L’heure juste

On peut reprocher beaucoup de choses à Doug Ford, mais personne ne l’a jamais accusé de pratiquer la langue de bois. Le premier ministre ontarien en a néanmoins surpris plusieurs mercredi en déclarant que « peu de choses » séparaient sa province d’un scénario à l’italienne ou à l’espagnole, ajoutant que des « milliers de vies sont en jeu », alors que le nombre officiel de décès en Ontario attribuables à la COVID-19 était de 67 en date de jeudi.

Dans son point de presse du lendemain, le premier ministre Legault a paru un peu étonné, voire agacé par les propos de son voisin. La situation au Québec et en Ontario est très semblable et cela n’a rien à voir avec l’Italie, a-t-il objecté. « Je vous donne juste deux chiffres : au Québec, on a 4 décès par million d’habitants, alors que l’Espagne et l’Italie en ont 200 par million d’habitants. »

À première vue, M. Ford semblait en effet verser dans l’alarmisme. Même en admettant que les tests administrés en Ontario sous-estiment la contagion, évoquer un scénario à l’italienne semblait grossièrement exagéré. Pour appuyer ses dires, M. Ford a rendu publiques vendredi les projections de ses experts en santé publique, qui n’ont rien de rassurant. Dans tous les cas de figure, on s’attend à ce que 1600 personnes décèdent de la COVID-19 en Ontario au cours du seul mois d’avril. Sans les mesures mises en place, ce chiffre aurait pu grimper à 6000 et la pandémie est loin d’être terminée.


 
 

Le Québec tout entier attend maintenant de connaître les projections que le premier ministre Legault rendra publiques à son tour mardi. Même si les tests effectués au Québec étaient proportionnellement plus nombreux et mieux ciblés qu’en Ontario, permettant ainsi une meilleure évaluation de la situation au cours des dernières semaines, M. Legault n’annoncera pas de bonnes nouvelles.

Comme M. Ford, il expliquera que les choses auraient été bien pires si son gouvernement n’avait pas réagi aussi rapidement et, partant du principe que la peur est bonne conseillère, que la population doit plus que jamais respecter les consignes, sans quoi un scénario à l’italienne ne peut être exclu.
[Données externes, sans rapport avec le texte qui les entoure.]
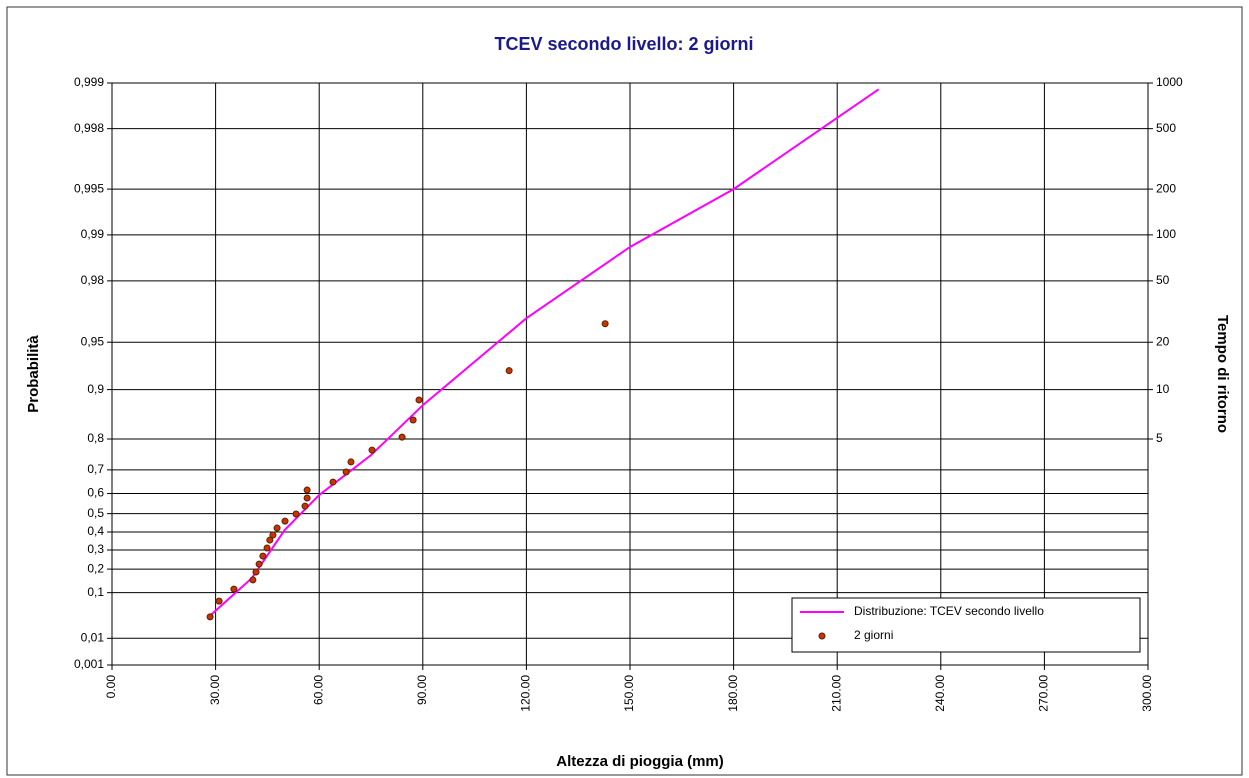 The height and width of the screenshot is (778, 1249). Describe the element at coordinates (733, 694) in the screenshot. I see `x-tick-label: 180.00` at that location.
En rétrospective, il est facile de reprocher au gouvernement Legault, qui a pourtant réagi plus rapidement que d’autres, d’avoir tardé à sonner l’alarme et à prendre les mesures nécessaires pour freiner la contagion. Le 10 mars, quand le ministre des Finances, Eric Girard, a présenté son budget, il était encore en pleine euphorie, alors que ses prévisions n’avaient déjà plus la moindre valeur une semaine plus tard.

Malgré les avertissements lancés par plusieurs, le gouvernement n’avait manifestement pas pris la mesure du danger, mais il aurait également été incapable de convaincre la population d’accepter des contraintes dont elle n’aurait pas compris la nécessité. Le critère de l’acceptabilité sociale ne s’applique pas seulement aux pipelines.


 
 

Un des grands mérites de M. Legault depuis le début de la crise est d’avoir bien évalué le niveau d’acceptabilité des Québécois dans la gradation des mesures de confinement, en respectant le rythme auquel ils prenaient conscience de la menace et des sacrifices qu’elle exigeait. Rassurer sans provoquer de relâchement, inquiéter sans causer de la panique et du découragement, cela demande du doigté.

La publication des divers scénarios possibles marquera une nouvelle étape dans la gestion de la crise. En tenant pour acquis que les projections refléteront fidèlement les données dont il dispose, le gouvernement accroît en quelque sorte le poids de la responsabilité qui pèse sur la population. À partir du moment où il aura l’heure juste, chacun sera en mesure d’évaluer en termes de décès les conséquences possibles de sa désobéissance aux consignes, qui sera de moins en moins tolérée. Déjà, en donnant aux forces policières l’ordre de se montrer plus sévères avec les contrevenants, M. Legault savait être au diapason de l’opinion publique.

Il y a cependant une décision dont le gouvernement portera seul la responsabilité : quand conviendra-t-il de mettre fin aux mesures de confinement ? Même Donald Trump a fini par comprendre qu’une reprise des activités économiques à court terme était une absurdité, mais tous les gouvernements du monde vont subir une pression grandissante pour qu’ils donnent le feu vert dès que le danger semblera s’éloigner.

Personne ne voudra courir la chance de partir en retard et de se faire damer le pion par ses concurrents, mais favoriser une deuxième vague de contagion serait un véritable crime. Faire la balance des inconvénients sera une tâche extrêmement délicate. Avant de trancher, il faudra plus que jamais donner l’heure juste.